What is the minimum session length we can set with SSO login? The documentation states "If you need to restrict session durations further, you can reduce this to 12 hours," but the configuration allows setting it to 60 minutes (which is what we need). However, we're seeing inconsistent behavior: some users remain logged in seemingly for days, while others report being logged out much more frequently than expected.
What constitutes session activity, and does activity extend the session? Will users be logged out exactly 60 minutes after login, even if actively using Retool? We have reports of users being logged out after just 15-20 minutes, and we're unsure if this could be related to multiple tabs, whether activity resets the timer, etc.
The documentation seems lacking in this area. Our goal is 60-minute sessions that extend with activity, or at minimum, prompt users to extend their session before timing out.
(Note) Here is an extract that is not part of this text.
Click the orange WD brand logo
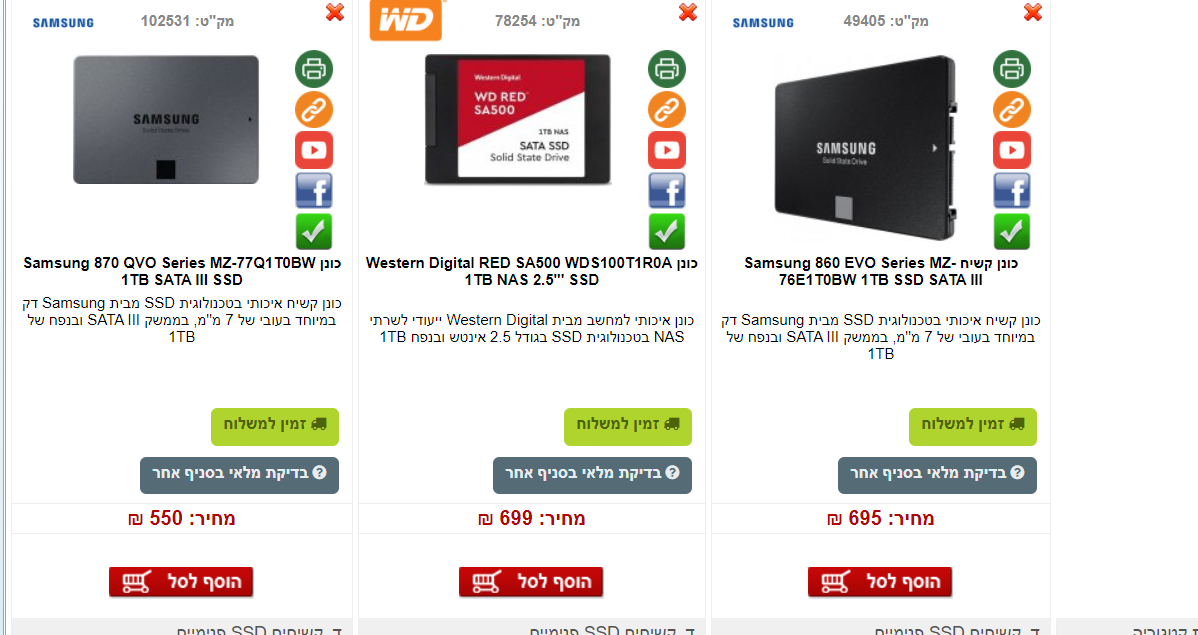 [406, 20]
Here is the relevant configuration on our on-prem instance:
USE_SHORT_SESSIONS="true"
(Default: "false")
Set to true if you want to enable short sessions. This requires users to log in every 12 hours (default is 1 week if this is not enabled, which gets extended at each login). This works with SSO as well.
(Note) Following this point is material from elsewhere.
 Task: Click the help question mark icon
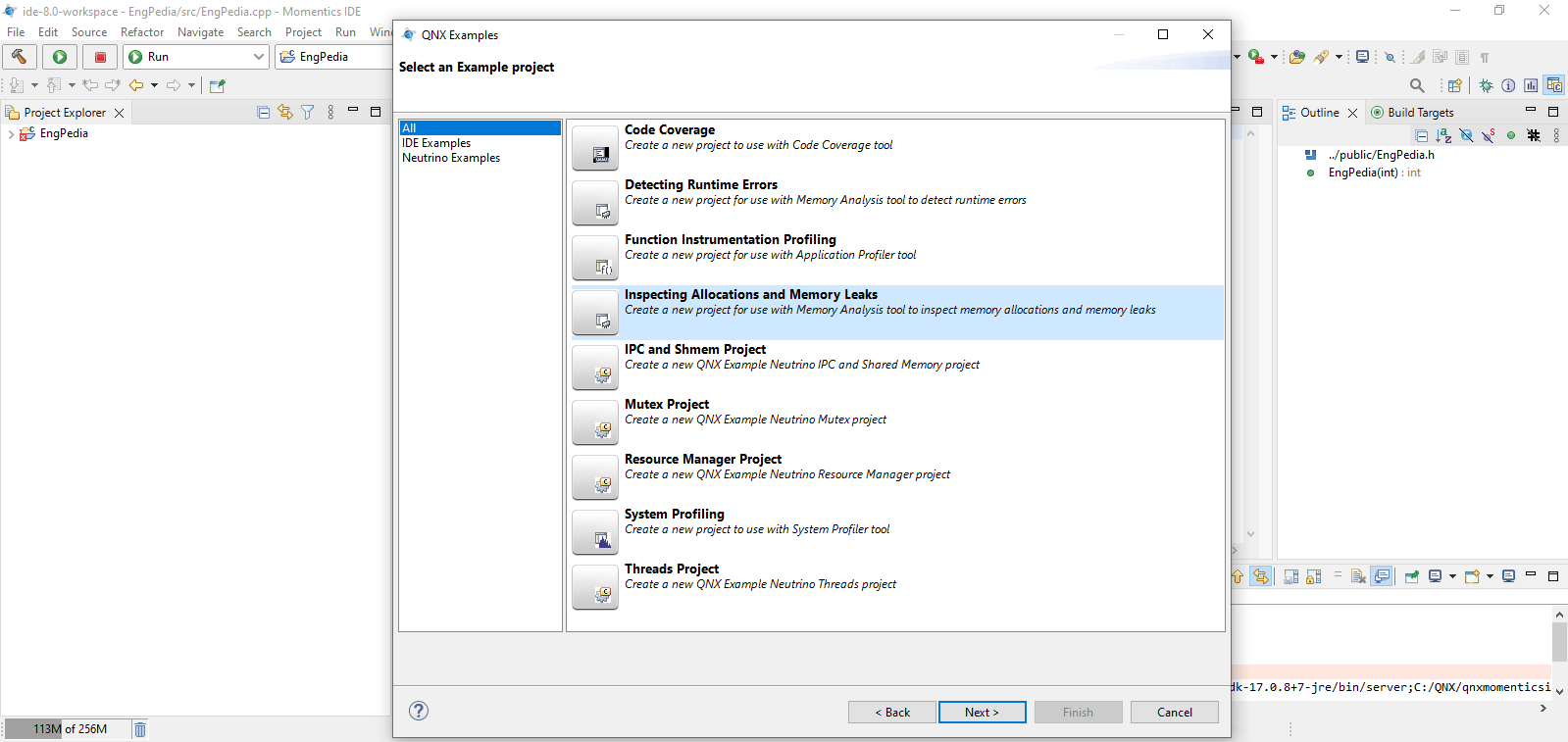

SESSION_DURATION_MINUTES="60"
Hi @cardouken, I believe the minimum session duration that you can set is 10 minutes long, and the max is 30 days. The documentation about reducing it to 12 hours is referencing the short session option.
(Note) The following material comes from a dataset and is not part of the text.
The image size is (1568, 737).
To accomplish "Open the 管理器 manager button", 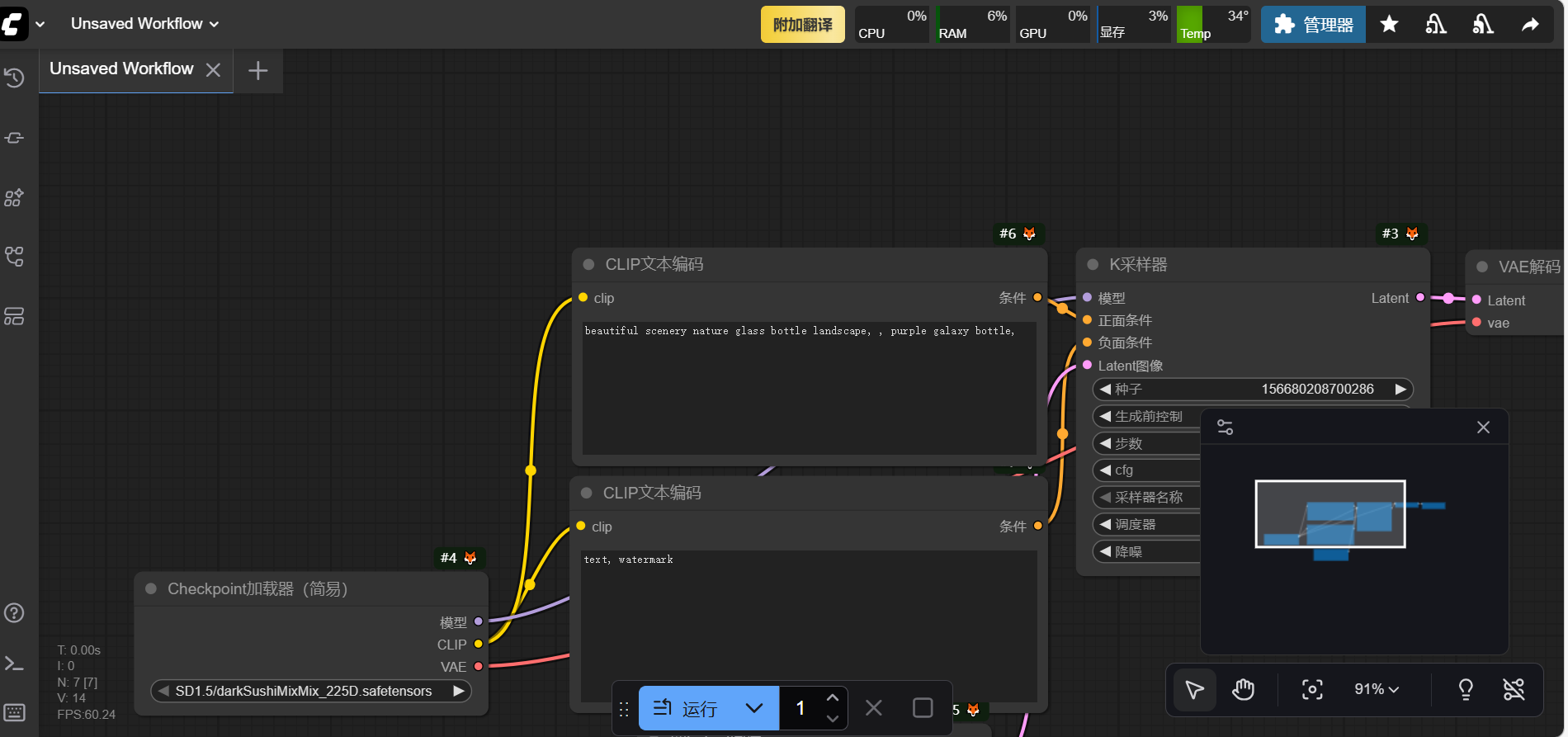I will click(x=1313, y=25).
The short sessions as they exist now should last for the duration that you set, and aren't affected by user activity. So a user would have to login again every 60 minutes regardless of activity, so it's possible to login, work on something else for 50 min, and then come back to retool and lose your session after 10 minutes.
Maybe the short session option is interfering with your custom session length? Try having short sessions set to OFF while still having your user session duration set to 60 minutes.
Hi @Mike_M, ok, we’ll try it without short sessions enabled to see if that will work. But then I’m not entirely sure what the short session option does exactly? I thought that would have to be enabled for the session duration value to take effect, but it it works without, then the short sessions option seems redundant?
Also I assume there’s no way for us to configure or write something up ourselves to allow users to extend their session? We unfortunately need the 1hr session limit, but it can be very disruptive if someone is in the middle of filling out a long form and then gets logged out halfway through without the option to extend and not even a warning.
Those are all fair questions. Ultimately, I've heard that the user specified session duration should just override the short session boolean, but I also heard that the short session has that automatic logout issue. I was thinking that maybe by having both on you were still getting the automatic logout from the short session, but if the user session works the same way then you'll still get automatically logged out.
I found a ticket of another customer having this issue 10 months ago so I'm in the process of tracking that down and seeing if there was any resolution to it. I'll let you know if I find anything useful!